Di professionalità si può anche morire?

Nella vetrina della spa di un hotel trovo degli oggetti artigianali ma certamente inusuali e di design. Su un foglietto (nella foto) viene precisato che il prezzo è la somma delle ore di lavoro e del costo del materiale. La creatività, quello che ci ha messo l’artista di proprio, è gratis. L’affermazione è elegante ma lacera il quadro di chi oggi non è in grado di “vendere” il proprio ingegno, se non attraverso il peso della propria attività a cottimo e di ciò che utilizza. Sarebbe interessante riportare questo esempio anche all’ottica

Se facessimo la conta in Italia dei professionisti del nostro settore, ottici, optometristi o laureati, che fanno pagare la propria prestazione, ovvero l’ingegno della professione, saremmo sconfortati del fatto che non arriveremmo neppure al 10% del totale. Conosco alcuni optometristi, professionisti di fama e di passione, che chiedono onorari corretti ma ancora inadeguati per il tempo, i costi della loro formazione e gli ammortamenti delle loro macchine di precisione. Se guardiamo invece al 90%, quelli che non chiedono nulla in cambio della “vendita” del bene, è utile porsi una domanda. Lo fanno come quell’artista che alla fine del suo conto scrive “professionalità gratis”? Oppure lo fanno così velocemente, supportati da una tecnologia apparentemente a prova di errore, che chiedere un chip non avrebbe senso per chi paga?
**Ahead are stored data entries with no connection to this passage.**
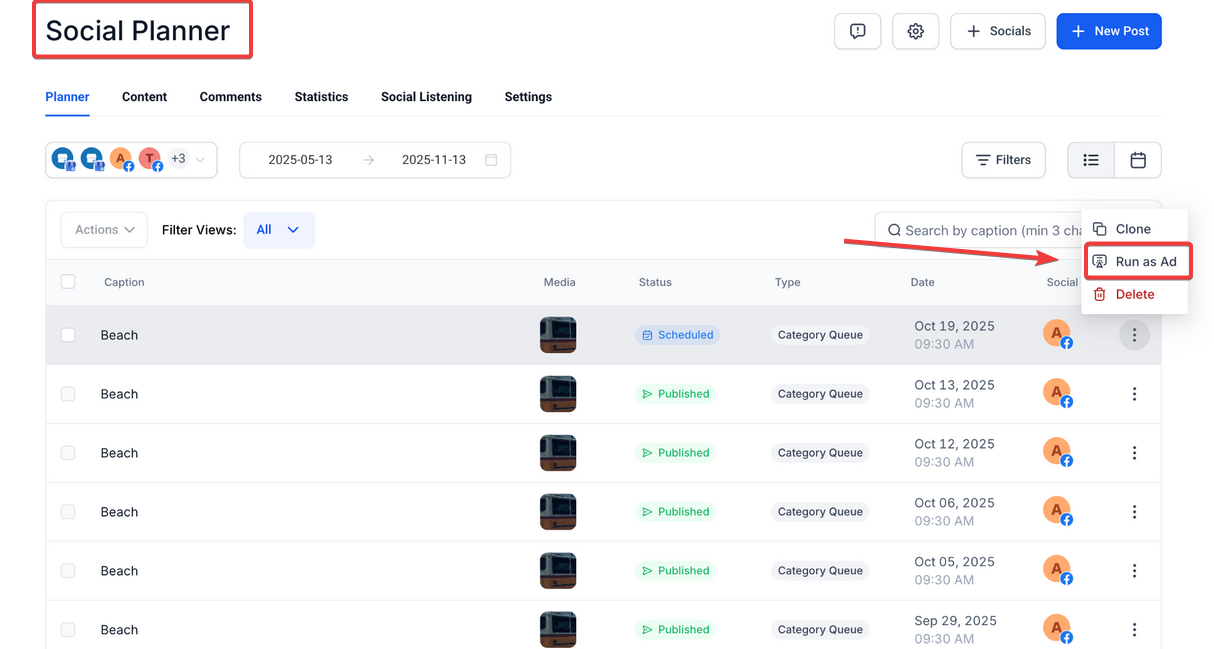Check the box for the Scheduled Beach post
1214x649 pixels.
68,335
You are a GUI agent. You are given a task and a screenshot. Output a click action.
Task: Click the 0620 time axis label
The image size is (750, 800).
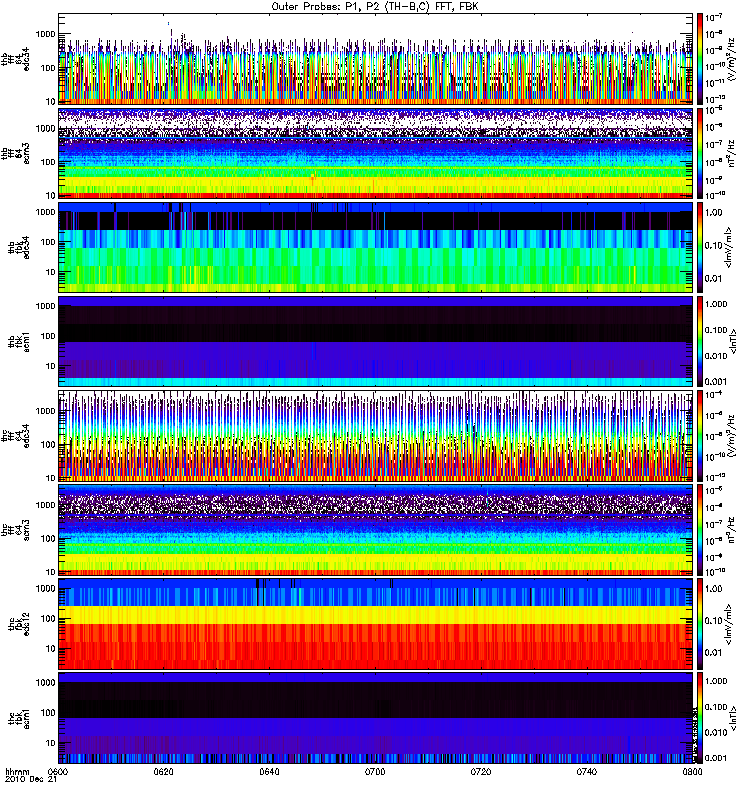pyautogui.click(x=164, y=773)
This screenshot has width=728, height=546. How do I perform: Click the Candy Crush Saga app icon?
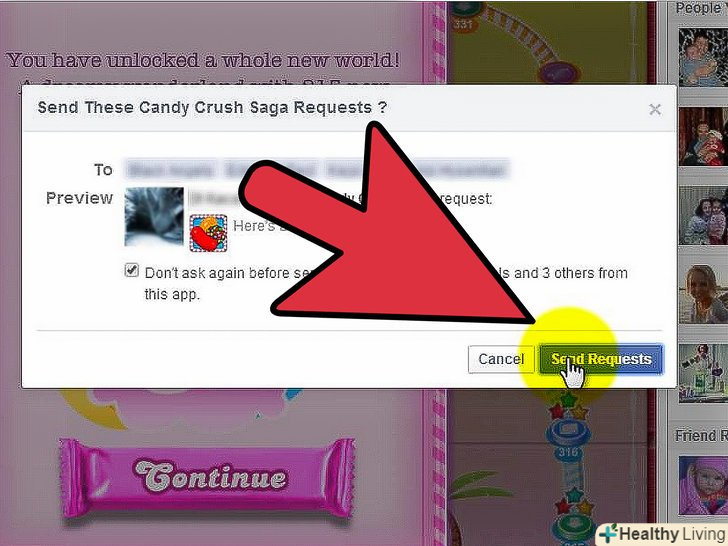tap(208, 233)
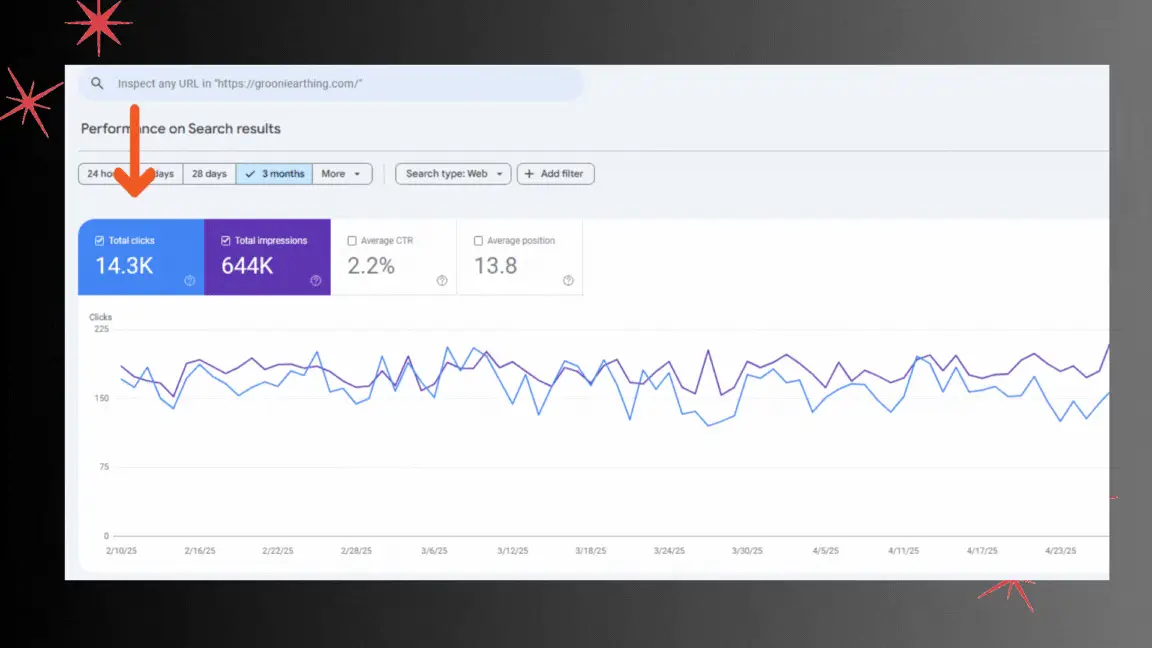Enable the Average CTR checkbox

pos(352,240)
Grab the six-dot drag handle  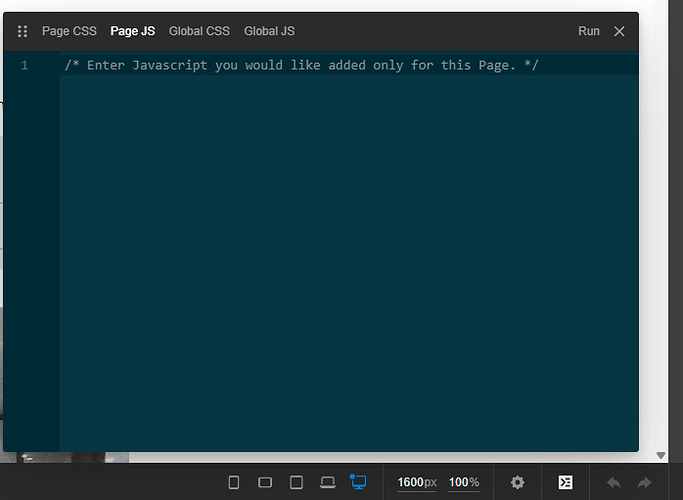(x=23, y=31)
Auspicando che il pubblico sappia già riconoscere un’ottica slow da una fast, trovo che la professionalità tra noi è una parola importante dai significati troppo divergenti. Da quello di chi fa anche prevenzione oltre che optometria, senza guadagnarci nulla dalla prima ma rischiando molto. A quello del professionista che per il controllo visivo accurato o la prima applicazione di lac, che dura certamente più di 30 minuti, è pagato come un idraulico per la chiamata d’urgenza. A quello di chi ha un camice e un titolo e si prodiga per dare al cliente una risposta tecnica e un occhiale nuovo e migliore. A quello, infine, di chi ha i minuti contati, per propria apatia o per regole interne al negozio, e si affida alle macchine per fornire risposte più o meno corrette.
Tifo per l’ottica slow. Non è detto che sia la migliore ma è certo la più coerente con il compito che deve svolgere. Eppure sento che questo mercato di professionalità potrebbe anche morire. Come quell’ubriaco che cercava le chiavi dell’auto sulla fetta di marciapiede illuminata da un lampione, non trovandole, semplicemente perché nella parte meno illuminata era più faticoso cercarle.